[ltp] ibm_acpi and modprobe.conf
linux-thinkpad@linux-thinkpad.org
linux-thinkpad@linux-thinkpad.org
Sun, 31 Jul 2005 15:48:05 +0100 (BST)
FeRD,
Wow, long mail. Unsure I can do it the honour of a full respone on
every point, but I'll try to respond to some:
> Careful there -- are you sure about the "ignores settings" thing being true?
> If so, that would be weird, as all the other boot-loaded modules respect
> modprobe.conf.
Well, you know... I'm not finding that so, but it may be me doing
something wrong. I also --preload radeonfb into my initrd, as you'll
see on another thread on this list, and the mkinitrd manpage implies
this will respect options in modprobe.conf - but so far I can't get
it to.
> However, if my "multiple versions" hypothesis is correct, it
> may explain the problem... version 0.8 of the ibm_acpi module didn't do much
> of anything with "experimental=1",
Yes indeed - I really actually need to do some proper rebooting and
experimenting with both problems. Lazy me, I'll try and do so in the
next few days.
> I don't load it at bootup, it's autodetected. In the same way I don't load
> the ide, yenta, or serio drivers. Just hardware autodetection Doing The Right
> Thing(tm), in my mind. *shrug* More black magic, but certainly black magic
> with precedent. Like I said, there are plenty of hardware drivers I don't
> load by hand. (Like... all of them.)
It's the black magic thing that gets me: I *should* be able to
understand this, but never been good at the low-level hardware
detection thing at bootup. If anyone can push me in the right
direction as to how the need for ibm_acpi is recognised from hardware
and the module loaded at bootup with nothing in modprobe.conf, I'd
be grateful.
>> Maybe I
>> could rename the kernel one and reboot, yes.
>
>
> I'd be VERY interested in the results of that test,
Right. I should do that. Yes :)
> If you are indeed getting the old version loaded, the question comes back to
> WHY. If I were to speculate, I'd guess that perhaps ibm_acpi.ko itself isn't
> in the initrd, but perhaps a modules.dep _IS_ that the system is using for
> boot-time module loading.
Oh, it's indeed not in the initrd - very easy to unpack and inspect
it with gzip.
> Going back to the deletion issue -- hey, I agree with you, I don't like it
> either. But I also don't like having two versions of the module installed,
> especially since there's NO justifiable reason for that. (Meaning, it's NEVER
> the situation you WANT to arrive at.) It's not like you can EVER use both at
> once. That's why the kernel doesn't even really seem to HAVE a strong and
> universal concept of module "versioning". (I think that's part of the problem
> here, and why it's so hard to do things like check "whch version" of a module
> is loaded. Plenty of modules don't even DISPLAY a version via modinfo.) I
> don't even like having two versions of a shared library installed unless I
> have to, and there ARE situations where that's desirable/necessary. With
> kernel modules, it's ALWAYS got to be one or the other, in reality, so I'm
> especially reticent about the whole two-versions thing.

> _Rows_
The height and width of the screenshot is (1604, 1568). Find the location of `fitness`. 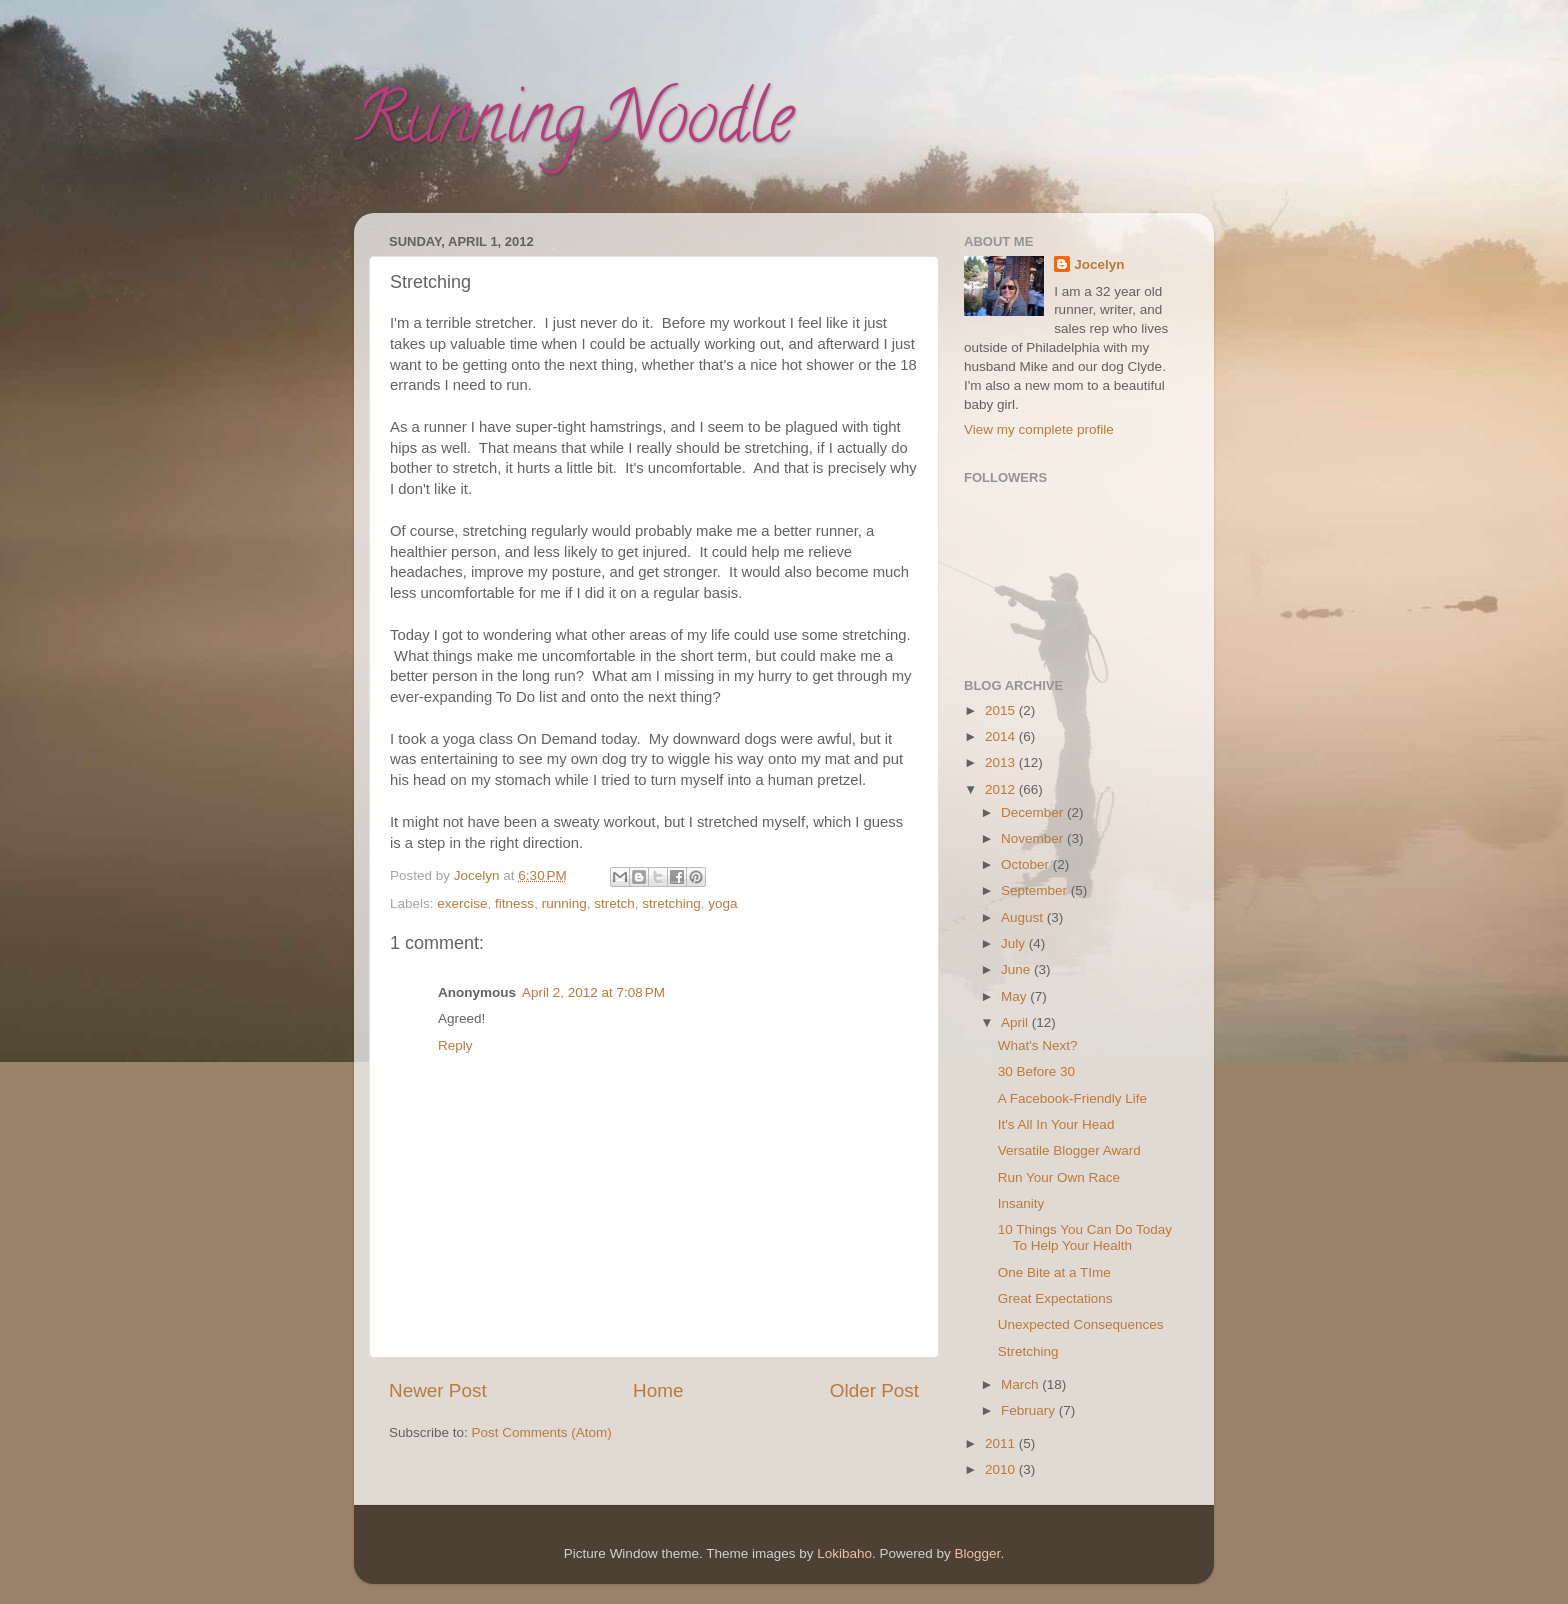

* * *

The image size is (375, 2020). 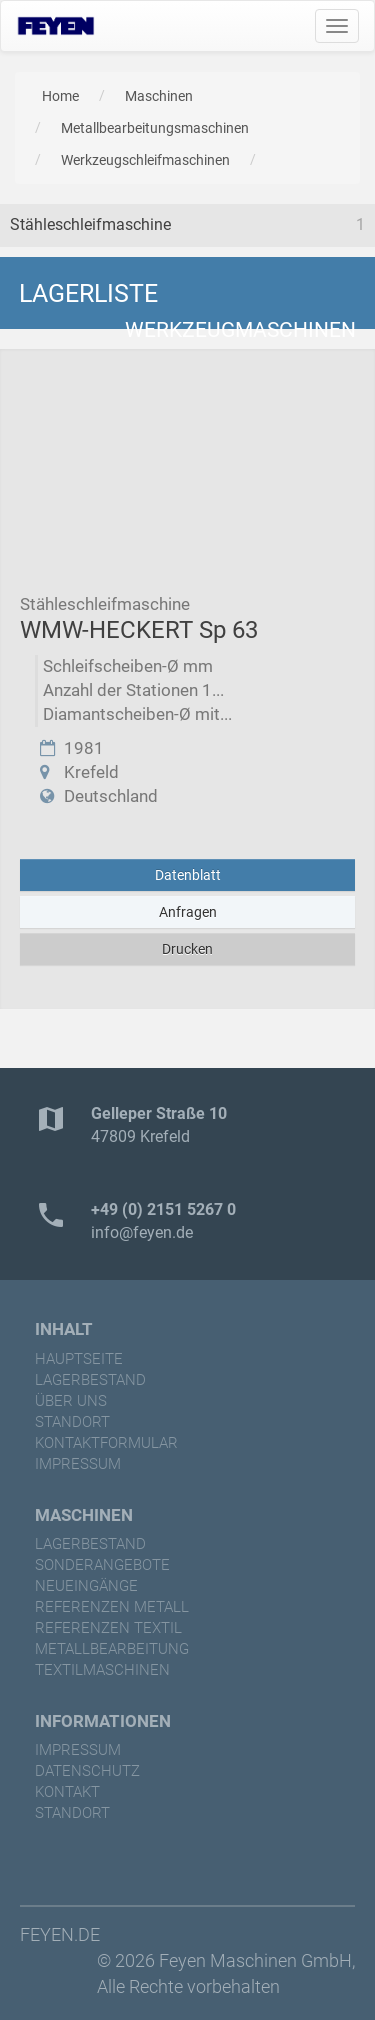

> _Required tasks_
1. In the mailing-list message about ibm_acpi, which version of the module didn't do much of anything with "experimental=1"?
2. Substitute "startup" for "bootup" and write out the passage of the ibm_acpi message between "It's the black" and "that. Yes :)", inclusive.

> _Solutions to the problems_
1. Version 0.8

2.
It's the black magic thing that gets me: I *should* be able to
understand this, but never been good at the low-level hardware
detection thing at startup. If anyone can push me in the right
direction as to how the need for ibm_acpi is recognised from hardware
and the module loaded at startup with nothing in modprobe.conf, I'd
be grateful.
>> Maybe I
>> could rename the kernel one and reboot, yes.
>
>
> I'd be VERY interested in the results of that test,
Right. I should do that. Yes :)